Limiting radiographic progression is an important long-term goal of treatment of PsA. In a post hoc analysis that included 449 biologic-naive patients with PsA from the DISCOVER-2 trial who received 100 mg guselkumab every 4 or 8 weeks, Mease and colleagues demonstrated that a greater improvement in the Disease Activity Index for PsA (DAPSA) scores as early as week 8 and the achievement of DAPSA low disease activity at week 8 were associated with a significantly lower progression of radiographic joint damage (total PsA-modified van der Heijde-Sharp score) through week 100. Thus, patients who respond well early have better long-term outcomes.

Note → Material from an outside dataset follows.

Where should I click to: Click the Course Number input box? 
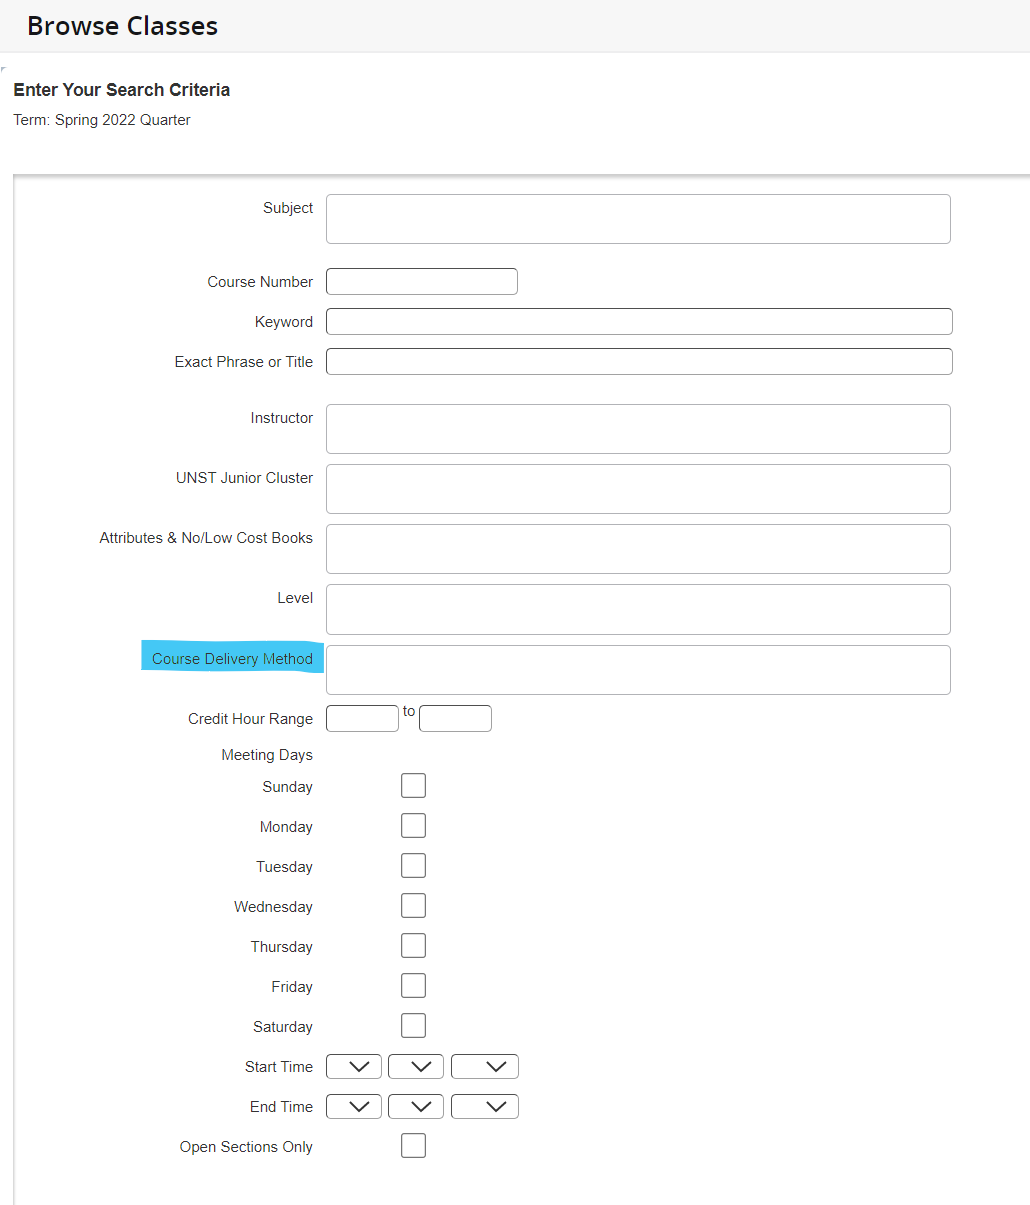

The safety of targeted therapies is always of concern and is inadequately addressed by individual clinical trials. Meta-analyses may provide further insights. In a network meta-analysis of 94 randomized controlled trials that included a total of 54,369 patients with PsA or psoriasis who were treated with 14 biologics, five small molecules, or placebo, Chiu and colleagues found that for patients with psoriasis, infliximab, deucravacitinib, and bimekizumab had the highest risks for infection. In patients with PsA, bimekizumab, apremilast, and 30 mg upadacitinib led to a significantly higher risk for infection compared with placebo, and 30 mg upadacitinib also increasing the risk for serious infection compared with placebo. The risk for infection in patients with PsA did not increase with most bDMARD and targeted synthetic DMARD (tsDMARD), except bimekizumab, apremilast, and 30 mg upadacitinib.

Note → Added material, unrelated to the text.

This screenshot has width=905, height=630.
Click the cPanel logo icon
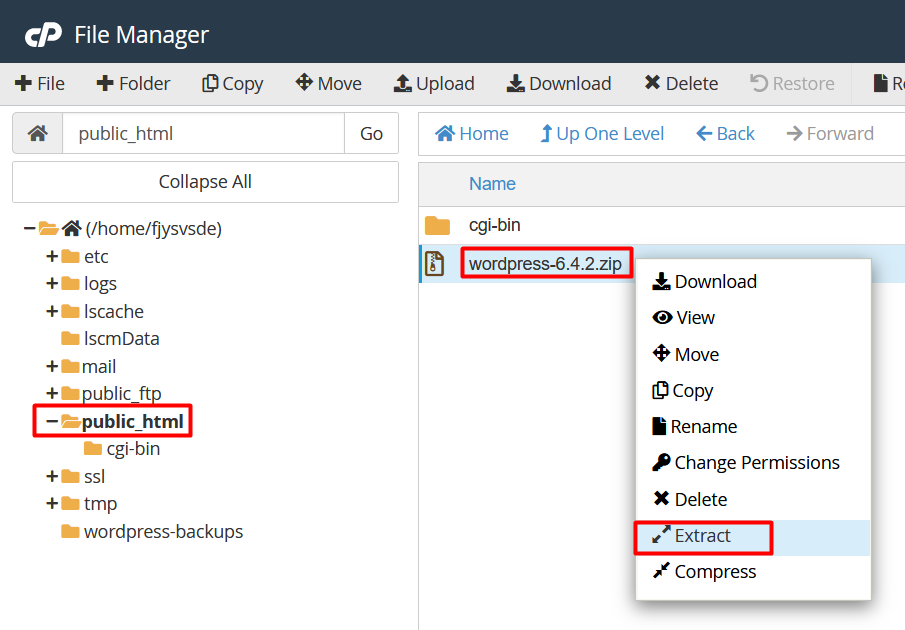(43, 35)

There is increasing recognition of the difficulty in managing patients with refractory PsA. One approach to such difficult-to-treat disease is dual targeted therapy (DTT). However, the safety of these combinations is of major concern. There is currently an ongoing clinical trial comparing a combination of guselkumab and golimumab vs guselkumab alone for treatment-resistant PsA. In the meantime, Valero-Martinez and colleagues have reported results from an observational, retrospective, cross-sectional study that included patients with refractory PsA (n = 14) or spondyloarthritis (n = 22) who simultaneously received two bDMARD or tsDMARD with different therapeutic targets. The most commonly used combinations were a tumor necrosis factor (TNF) inhibitor plus an interleukin (IL)-12/23 pathway inhibitor, followed by a TNF inhibitor plus an IL-17 inhibitor. They found that at a median exposure of 14.86 months, the DTT retention rate in patients with PsA was 42.8%, with 40.0% and 53.3% of patients achieving remission or low activity and major clinical improvements, respectively. Treatment discontinuation due to adverse events was reported in one patient with PsA and multiple comorbidities. Thus, DTT led to satisfactory clinical improvements and no serious adverse events in patients with refractory PsA. The results of larger observational and randomized trials are awaited.